TRIBUNNEWS.COM, JAKARTA - Ketua Umum Pimpinan Pusat GP Ansor, Yaqut Cholil Qoumas menilai perundingan pemerintah dengan PT Freeport Indonesia tidak ada manfaatnya jika ada tekanan melalui aksi massa.
"Tidak ada manfaatnya melanjutkan perundingan karena mereka melakukan penekanan melalui aksi massa," tutur Yaqut yang juga Anggota Komisi VI DPR RI tersebut dalam keterangan yang diterima, Rabu (8/3/2017).
Ia juga minta pemerintah menghentikan perundingan dengan PT Freeport Indonesia jika berbagai aksi unjuk rasa kepada Kementerian ESDM tetap dilakukan.
"Kalau demo-demo jalanan terkait Freeport ditumpangi kepentingan perusahaan raksasa itu, GP Ansor mendesak kepada pemerintah untuk menghentikan perundingan," kata Yaqut Cholil Qoumas,
Unjuk rasa peduli Freeport tersebut menuntut agar pemerintah tidak memaksakan perubahan Kontrak Karya (KK) Freeport ke Izin Usaha Pertambangan Khusus (IUPK).

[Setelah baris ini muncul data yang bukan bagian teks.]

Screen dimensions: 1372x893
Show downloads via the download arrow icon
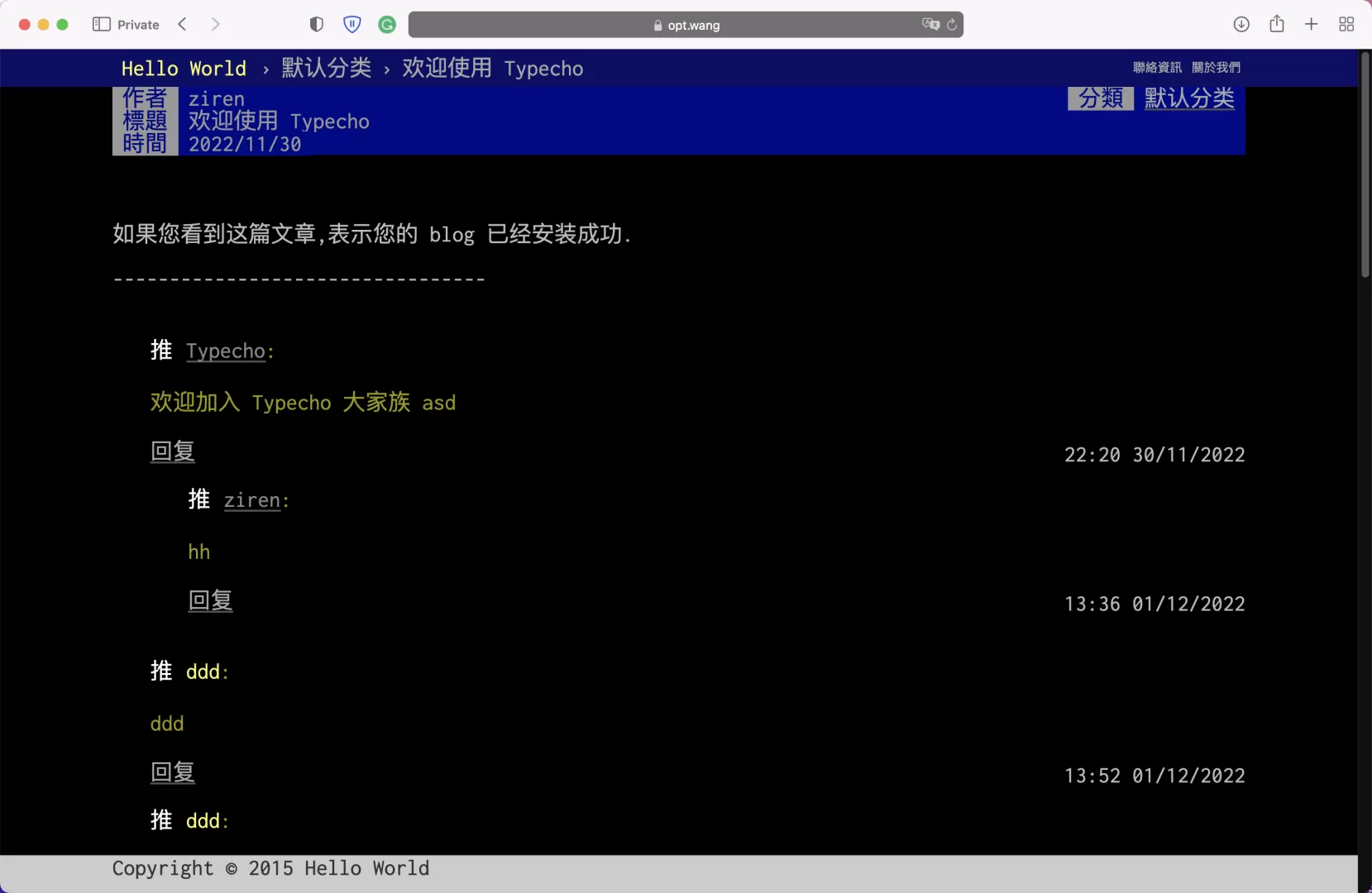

Padahal, kata dia, sesuai amanat konstitusi, dalam hal ini PP No. 1 Tahun 2017 yang merujuk pada Pasal 169 dan Pasal 170 jo. Pasal 103 ayat (1) UU No. 4 Tahun 2009 tentang Pertambangan Mineral dan Batubara (Minerba), kewajiban perusahaan pertambangan pemegang kontrak karya yang sudah berproduksi untuk melakukan pemurnian selambat-lambatnya lima tahun sejak UU Minerba tersebut diundangkan, atau selambat-lambatnya tanggal 12 Januari 2014 sudah tepat.

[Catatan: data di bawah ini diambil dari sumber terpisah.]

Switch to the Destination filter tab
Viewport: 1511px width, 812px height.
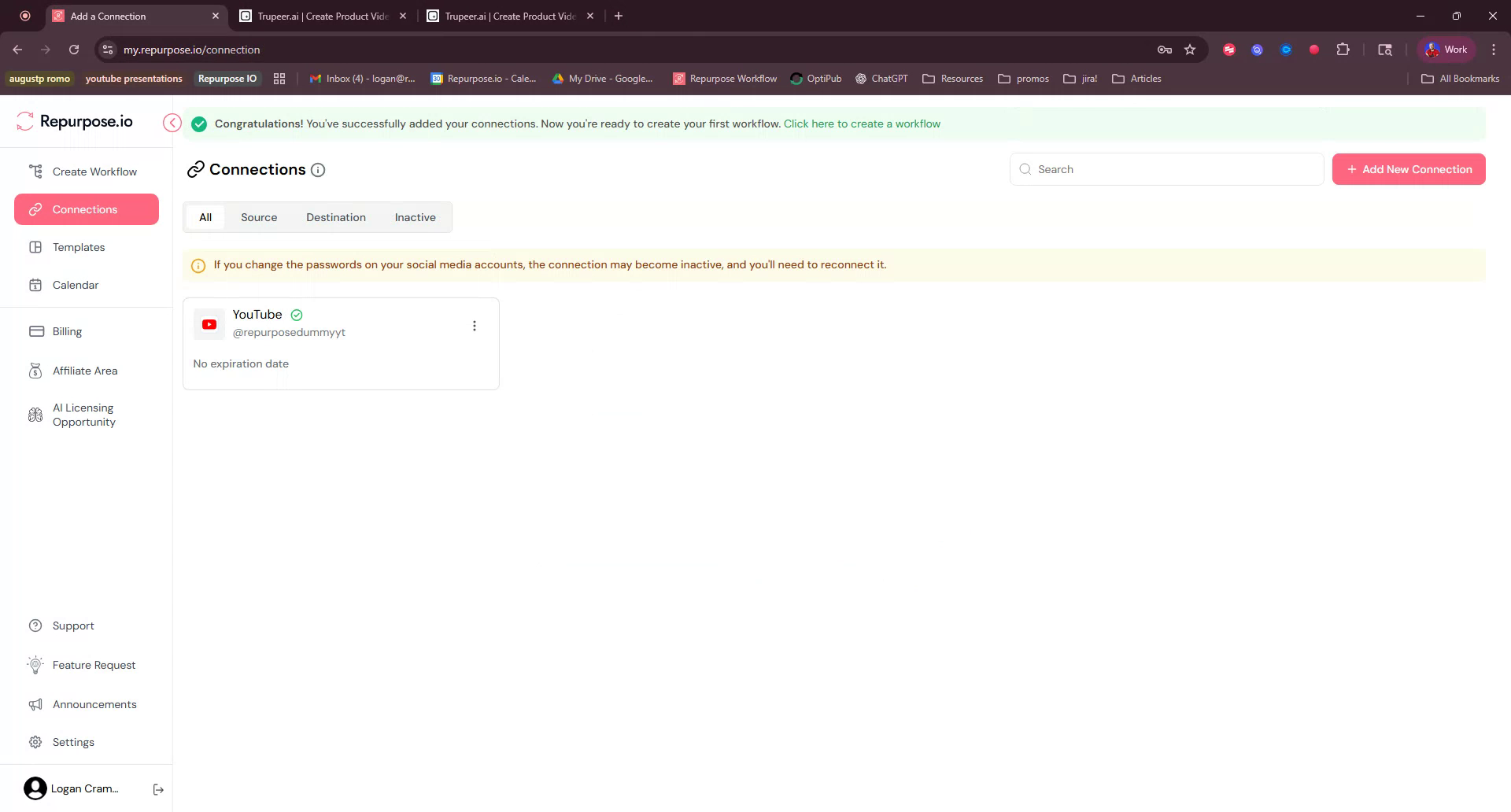click(x=336, y=217)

GP Ansor meminta Pemerintah untuk tetap menjalankan amanat konstitusi dan tidak mudah tunduk pada desakan apa pun.
Selain itu, GP Ansor menilai bahwa eksplorasi yang dilakukan Freeport selama puluhan tahun tidak sebanding dengan apa yang diberikan Freeport, baik untuk rakyat Papua maupun Pemerintah Indonesia.
"Agak aneh ada gerakan peduli Freeport. Bukannya lebih pantas jika ada yang peduli Papua akibat eksplorasi tambang Freeport? Kerusakan alam Papua itu tidak sebanding dengan apa yang diberikan Freeport," jelas Yaqut.